Hal kedua yang dipakai oleh Aquinas untuk menunjukkan kesehakikatan Kristus dengan Allah adalah relasi antara yang melahirkan dan yang dilahirkan: et ex Patre natum. Untuk itu Aquinas menggunakan analogi common sense: Bapa dan Anak. Di sini kita tidak perlu mempersoalkan tentang seorang ayah melahirkan anak, ataupun siapa yang lebih hebat antara yang melahirkan atau yang dilahirkan, sekali lagi ini semua adalah analogi. Yang mau dijelaskan oleh Aquinas dengan analoginya adalah suatu proses dimana suatu mahluk hidup dilahirkan dengan hakekat yang sama dengan yang melahirkan. Sesederhana ini!!! Misalnya, kucing melahirkan kucing, gajah melahirkan gajah, T-Rex melahirkan T-Rex, manusia melahirkan manusia. Tidak mungkin manusia melahirkan T-Rex yang tidak sehakekat dengannya. 

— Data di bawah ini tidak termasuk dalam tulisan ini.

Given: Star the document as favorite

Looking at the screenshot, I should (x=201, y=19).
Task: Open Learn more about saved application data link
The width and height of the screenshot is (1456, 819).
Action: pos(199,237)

Syahadat menulis: Ia dilahirkan, bukan dijadikan, sehakikat dengan Bapa. Maksudnya adalah Kristus dilahirkan, bukan diciptakan (dijadikan), karena Pencipta berbeda hakikat dengan ciptaan, pencipta hakekatnya lebih tinggi dan luhur dari ciptaannya. Misalnya: patung dan pematung, pematung adalah manusia yang punya daya seni, patung hanyalah sebuah benda. Oleh karena itu, untuk menekankan kesehakekatan Allah dan Kristus, syahadat melanjutkan: Allah dari Allah, Terang dari Terang, Allah benar dari Allah benar.

Kembali ke olokan awal: siapa bidannya? Olokan ini meleset jauh sekali dari apa yang diajarkan dan diimani oleh iman Kristiani. Olokan ini hanya memamerkan kedangkalan berpikir. Hal ini kira-kira sama seperti ketika kita sedang asyik berbincang-bincang dan menganalogikan relasi percintaan pria dan wanita seperti kupu-kupu yang tertarik pada bunga, tiba-tiba ada seorang menyeletuk dengan marah-marah, “Dimana kita pernah menemukan seorang laki-laki bersayap? Dimana?!! Bodoh kalian!!” Ehhh...kebetulan ada Homer Simpson yang ikut perbincangan itu, maka ia yang blo’on itupun menjawab, “Duuuhhh!”